The ADL, which independently tracks both criminal and non-criminal attacks against Jews, counted 8,873 antisemitic incidents in 2023, a 140% jump from 2022, and the highest number since the group began collecting such data in 1979. Antisemitic assaults, specifically, jumped 45% in 2023, the ADL said.
The organization added that “far too many agencies still either do not participate in reporting or are likely not participating in a fully accurate way,” and called on the US Congress to pass the Improved Reporting to Prevent Hate Act, requiring law enforcement agencies to report hate crimes to the FBI or else lose their federal funding.
The group also called on lawmakers to pass the Countering Antisemitism Act, to “ensure that the policies and infrastructure of the US National Strategy to Counter Antisemitism,” presented by the Biden administration in May 2023, “are made permanent.”
Anti-Arab incidents also jumped 34%, according to the FBI, totaling 123 over the course of the year, the highest number since the bureau started measuring in 2015.
Anti-Muslim incidents jumped 49%, totaling 236, the most since 2017, when 273 were reported. The most anti-Muslim incidents recorded since the FBI began collecting data were in 2016, which saw 307.

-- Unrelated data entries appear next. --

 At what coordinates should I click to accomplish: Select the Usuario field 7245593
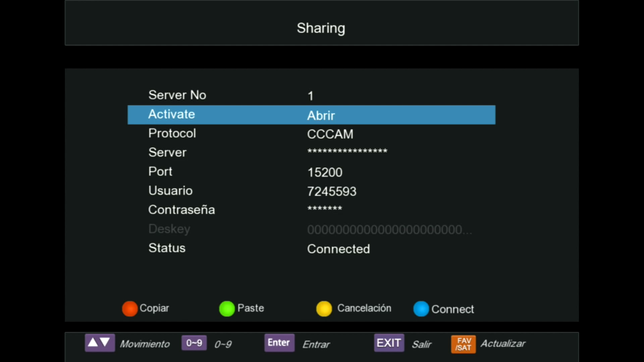click(332, 191)
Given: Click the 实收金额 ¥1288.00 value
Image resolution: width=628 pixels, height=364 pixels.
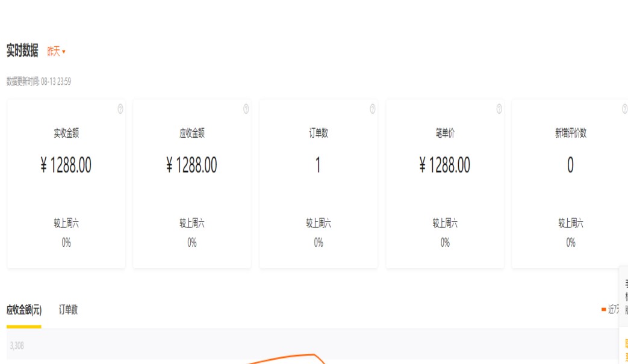Looking at the screenshot, I should 66,165.
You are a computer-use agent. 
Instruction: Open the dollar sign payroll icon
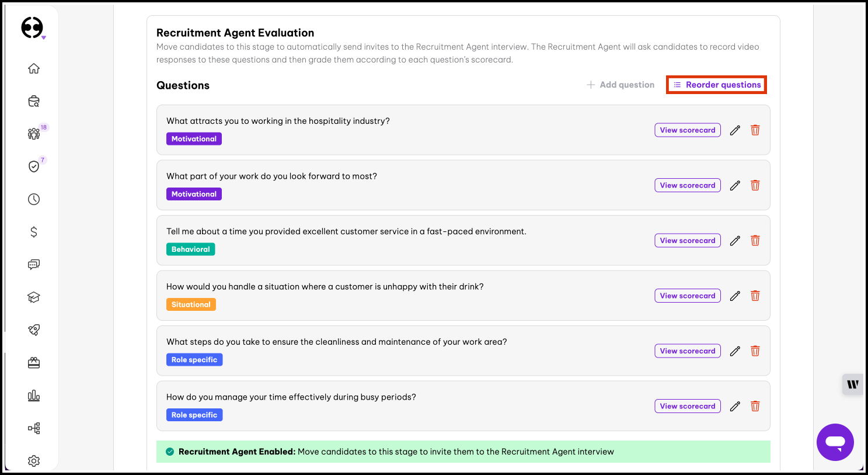pos(34,232)
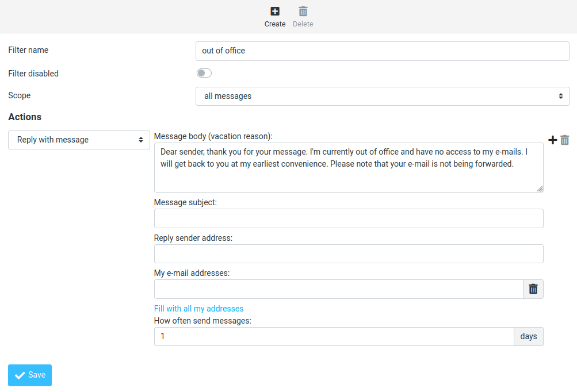Toggle the Filter disabled switch
Image resolution: width=577 pixels, height=392 pixels.
(204, 73)
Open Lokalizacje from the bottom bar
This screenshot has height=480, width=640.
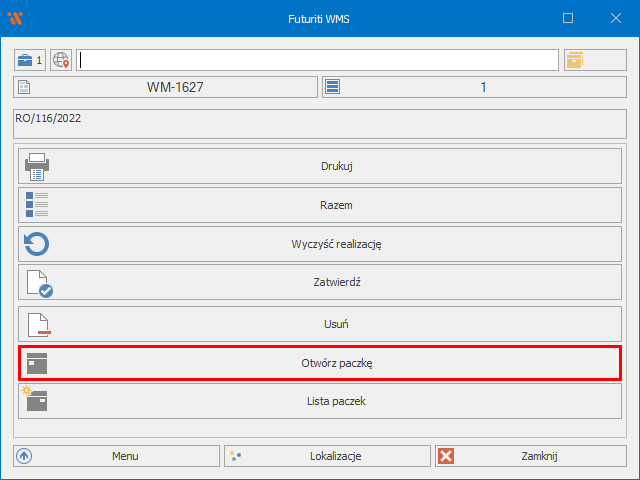point(327,456)
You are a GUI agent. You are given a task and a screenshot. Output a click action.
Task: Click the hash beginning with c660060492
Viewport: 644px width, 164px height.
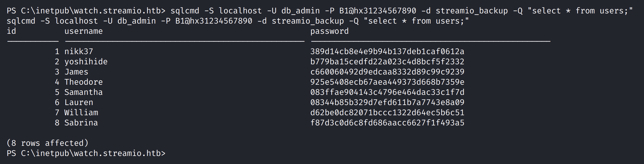point(387,72)
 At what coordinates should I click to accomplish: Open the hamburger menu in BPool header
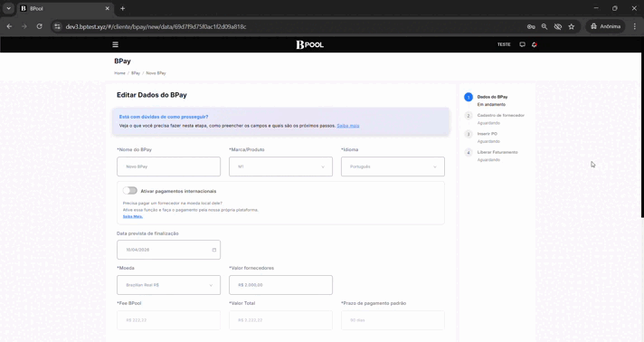click(116, 44)
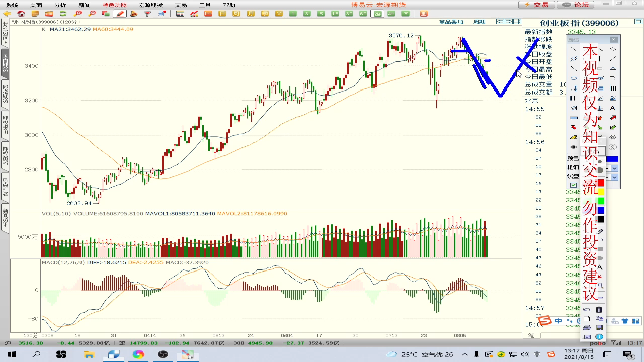Click the 交易 trade button
Image resolution: width=644 pixels, height=362 pixels.
coord(537,5)
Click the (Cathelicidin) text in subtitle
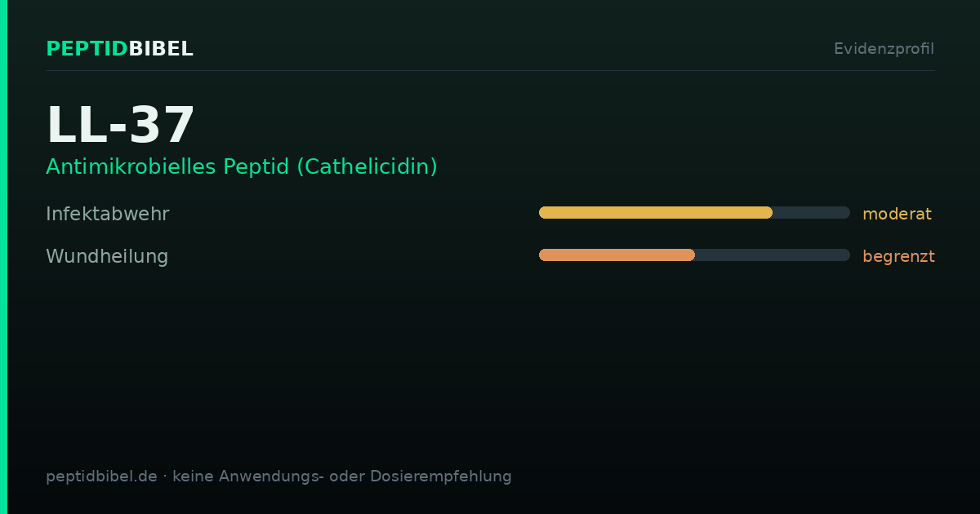The image size is (980, 514). (x=367, y=166)
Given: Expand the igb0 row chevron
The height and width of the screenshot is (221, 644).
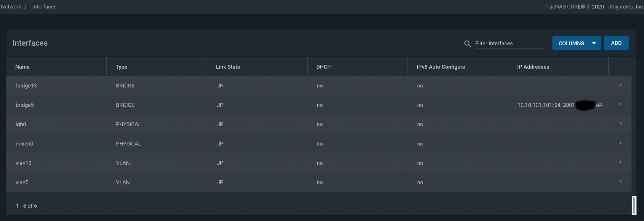Looking at the screenshot, I should [621, 124].
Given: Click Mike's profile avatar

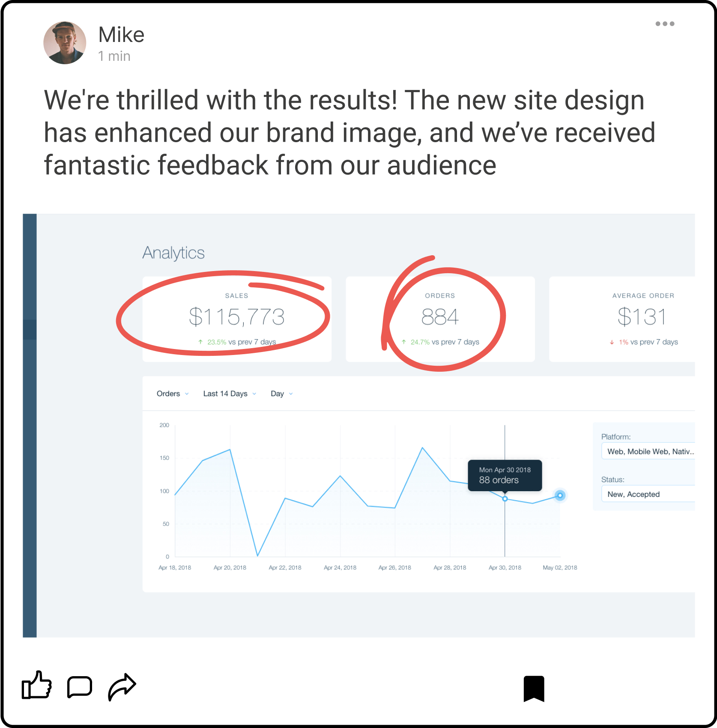Looking at the screenshot, I should 65,43.
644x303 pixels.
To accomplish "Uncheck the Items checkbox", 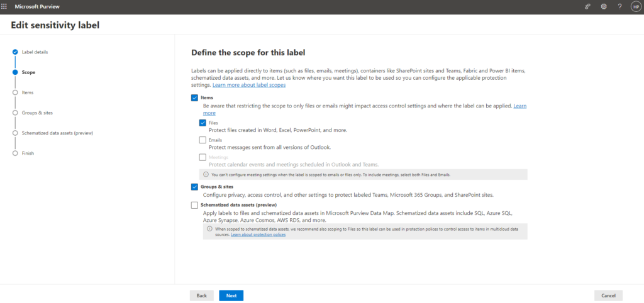I will click(x=194, y=97).
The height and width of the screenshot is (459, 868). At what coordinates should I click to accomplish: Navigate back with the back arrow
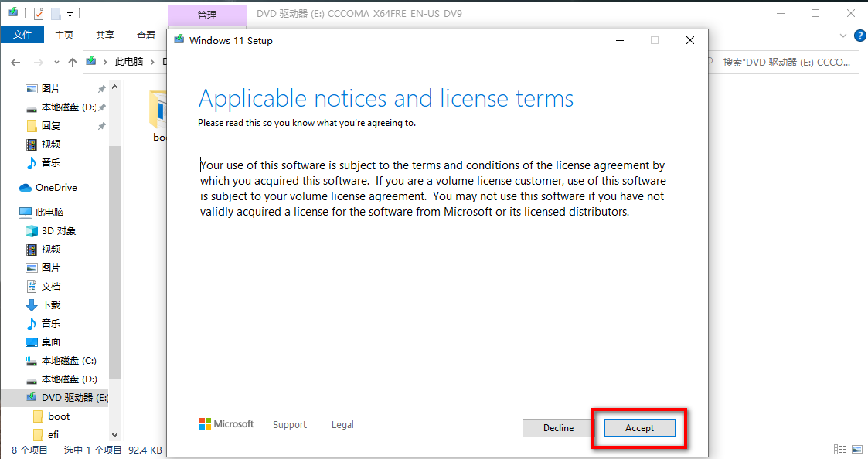[16, 62]
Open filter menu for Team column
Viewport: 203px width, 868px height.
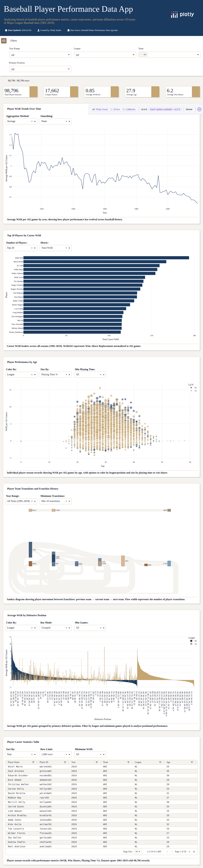click(x=128, y=762)
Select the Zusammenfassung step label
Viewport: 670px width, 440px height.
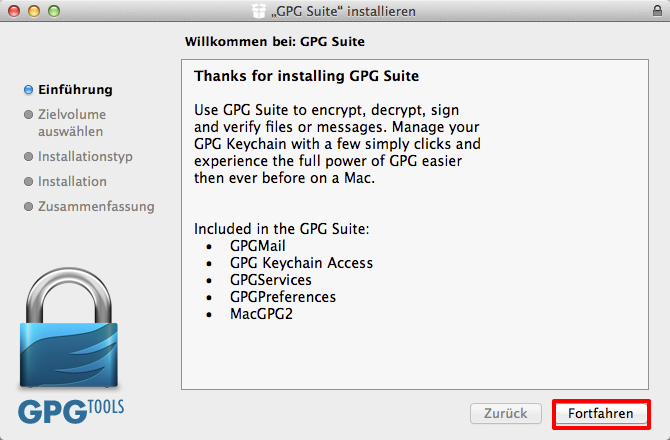[96, 207]
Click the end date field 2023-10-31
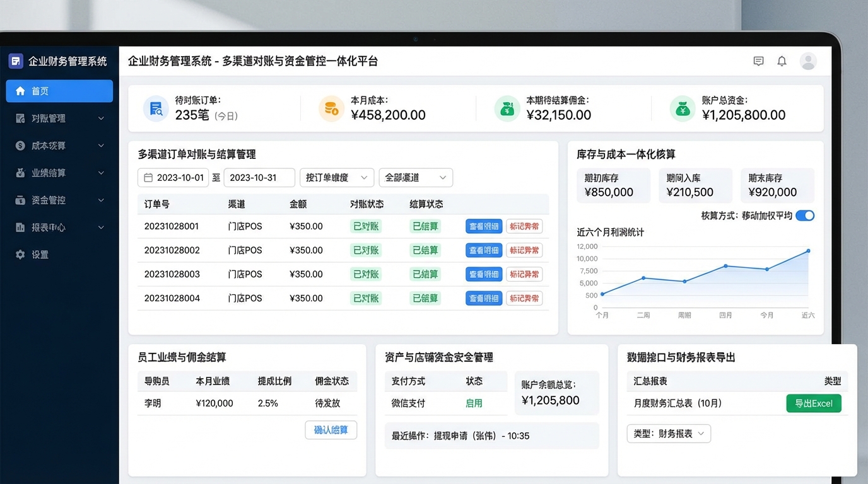 click(x=259, y=178)
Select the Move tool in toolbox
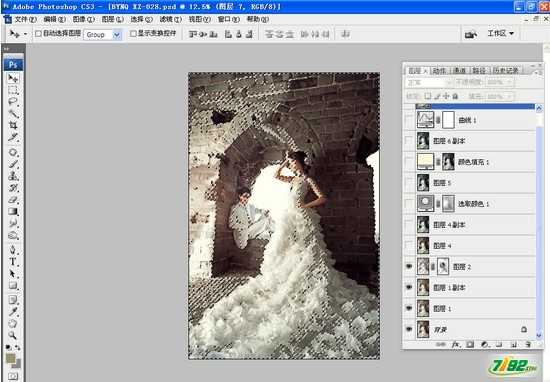The width and height of the screenshot is (550, 382). coord(13,78)
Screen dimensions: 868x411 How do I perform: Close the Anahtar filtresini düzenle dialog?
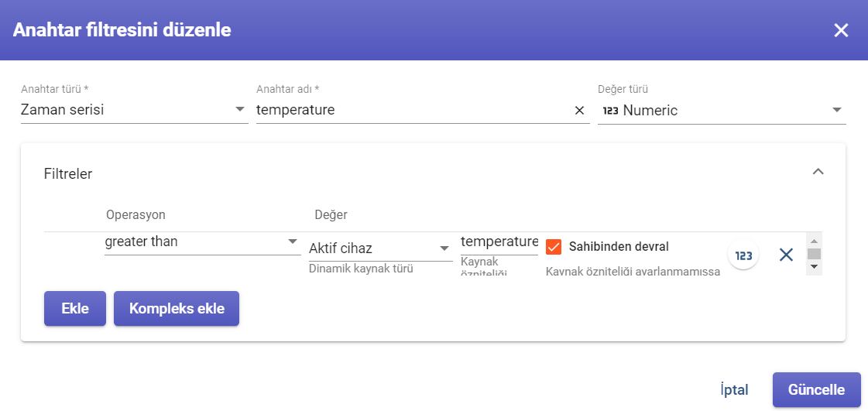[841, 30]
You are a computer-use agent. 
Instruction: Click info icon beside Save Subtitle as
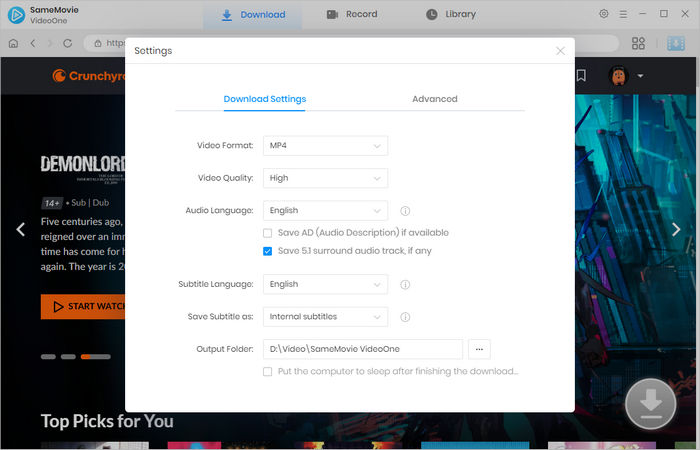[405, 317]

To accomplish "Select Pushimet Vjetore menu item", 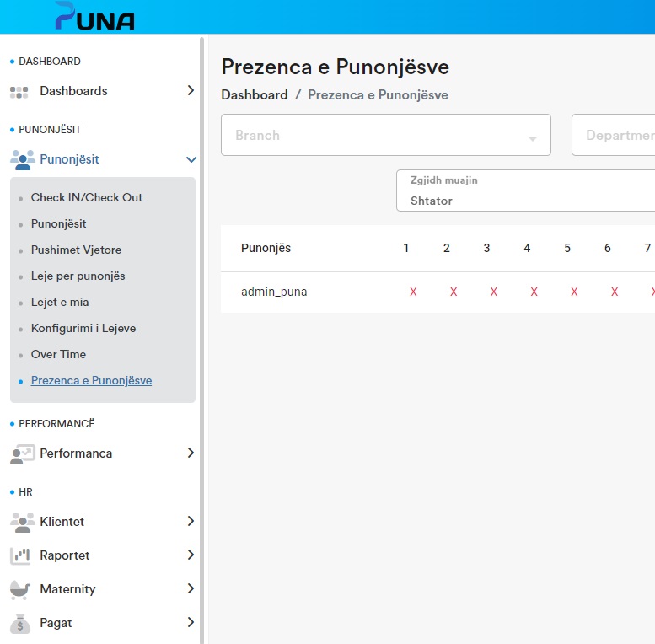I will (76, 250).
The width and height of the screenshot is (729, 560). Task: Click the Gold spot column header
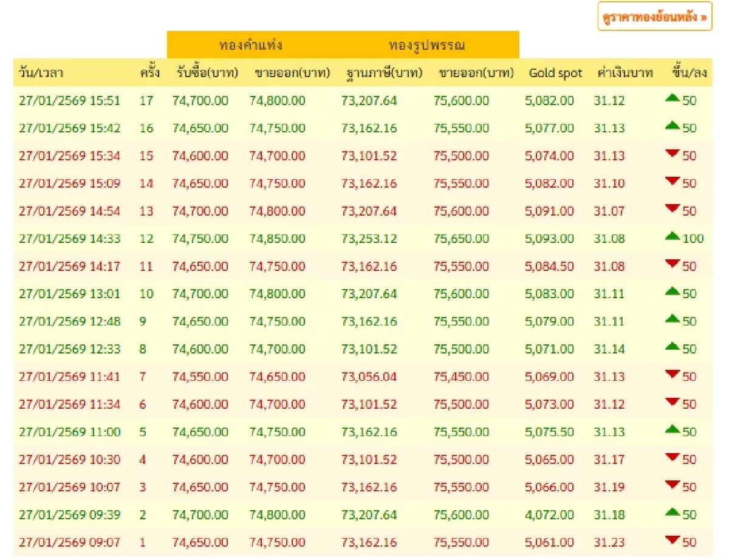tap(555, 73)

The Arab American Institute, in a statement Monday, called the data “important, particularly in that it offers trend lines,” but said that “it represents a dramatic underreporting of hate crime in America.”
“In reviewing the data, AAI found that the most violent anti-Arab hate crime of 2023 – the tragic murder of a six-year-old Arab American Muslim child of Palestinian descent named Wadea al-Fayoume and the brutal attack on his mother – were not properly reported in federal statistics,” the group said.
“Wadea’s murder occurred on October 14, 2023, and the perpetrator made clear that they targeted Wadea and his mother because they were Palestinian, as well as Muslim. The crime was noted as an anti-Muslim incident, but not also an anti-Arab incident,” it continued.
The group also noted it was unclear whether the shooting in Vermont last year of three college students who were “speaking in a mix of Arabic and English, with two of them wearing keffiyehs,” was reported as a hate crime.
Though the Palestinian descent of the three students, all of whom were wounded, was widely publicized at the time of the shooting, the suspected assailant, who faces attempted murder charges, has not been charged with a hate crime.